Globe string lights are beautiful and can provide some great pop in your backyard. Make sure you purchase indoor/outdoor lights to stand up to the elements. Will they be hanging up in the air across a long distance? Or will you fasten them closer to the ground, maybe install string lights on your deck?
It’s easy to overlook, but it can create a big headache if you don’t identify your lights’ power source before you start. Will you need an extension cord? Multiple ones? The power source will come into play with your next step…
Pease don’t forget to measure the area you want the lights in. These measurements, of course, will determine how long the light strands need to be and how many of them you’ll have to get. Consider using some string or twine too as a guide to “map” out the direction and pattern of your lights.
Arrow’s T25 Professional Low-Voltage Wire/Cable Staple Gun – Arrow’s best-selling wiring staple gun – is a great option to complete an outdoor lights project.
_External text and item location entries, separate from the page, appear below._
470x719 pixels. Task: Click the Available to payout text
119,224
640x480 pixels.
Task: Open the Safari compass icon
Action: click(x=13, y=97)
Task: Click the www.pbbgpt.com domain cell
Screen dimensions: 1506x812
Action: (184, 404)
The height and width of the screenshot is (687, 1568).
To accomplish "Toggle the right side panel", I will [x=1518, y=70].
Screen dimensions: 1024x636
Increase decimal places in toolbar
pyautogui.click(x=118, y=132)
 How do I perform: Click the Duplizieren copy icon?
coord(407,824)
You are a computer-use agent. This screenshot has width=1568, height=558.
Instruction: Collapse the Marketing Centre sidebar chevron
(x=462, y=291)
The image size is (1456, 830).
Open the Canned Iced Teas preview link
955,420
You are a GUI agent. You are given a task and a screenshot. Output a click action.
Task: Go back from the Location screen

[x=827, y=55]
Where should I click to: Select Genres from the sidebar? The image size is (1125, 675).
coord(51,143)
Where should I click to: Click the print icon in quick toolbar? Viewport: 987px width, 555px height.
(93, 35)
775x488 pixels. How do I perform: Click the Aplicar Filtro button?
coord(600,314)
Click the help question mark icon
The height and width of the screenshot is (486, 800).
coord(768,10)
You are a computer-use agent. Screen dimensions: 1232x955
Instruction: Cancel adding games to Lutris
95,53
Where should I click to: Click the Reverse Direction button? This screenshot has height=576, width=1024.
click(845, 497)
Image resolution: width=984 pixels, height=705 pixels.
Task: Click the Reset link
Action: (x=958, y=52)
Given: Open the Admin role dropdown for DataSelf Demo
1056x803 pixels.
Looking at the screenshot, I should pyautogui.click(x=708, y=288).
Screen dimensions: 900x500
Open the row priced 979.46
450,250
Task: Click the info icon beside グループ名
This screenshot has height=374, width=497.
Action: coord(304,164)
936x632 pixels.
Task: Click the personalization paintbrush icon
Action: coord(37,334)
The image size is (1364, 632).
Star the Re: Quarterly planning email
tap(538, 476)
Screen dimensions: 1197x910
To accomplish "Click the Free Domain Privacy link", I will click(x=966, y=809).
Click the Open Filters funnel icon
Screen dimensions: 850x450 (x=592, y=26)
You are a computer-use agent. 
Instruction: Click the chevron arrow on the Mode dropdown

A favorite of professional installers, the T25 is designed to fasten low-voltage wires up to a 1/4” in diameter (which should be more than enough for this type of project), and works with T25 staples in 3/8”, 7/16” and 9/16” sizes.
By this point, you’ve identified your power source, figured out roughly how many light strings you’ll need and what type — but, how are you hanging them? The beauty of learning how to hang outdoor lights is the variety of ways you can hang them. Depending on what you want, you can fasten to existing structures like your deck or fence.
Or you can install 2×2 boards along your deck or fence for some added height, and place them strategically throughout your yard as anchor points for your light string pattern. Or take those 2x2s, purchase some planters, fill the planters with concrete or soil and vegetation, and use them as stylish stand-alone hanging points. The T25 staple gun can handle stapling into tougher surfaces like fiber cement siding materials and hardwood, giving you a bunch of options.
When stringing your lights, take out the worry of accidentally dropping a light string and bursting bulbs. Unscrew the light bulbs (after you test that they work, of course), string the lights and then screw them back in once you’ve installed/fastened everything. This approach will save you some bulb-breakage anxiety as you complete your beautiful outdoor lights project.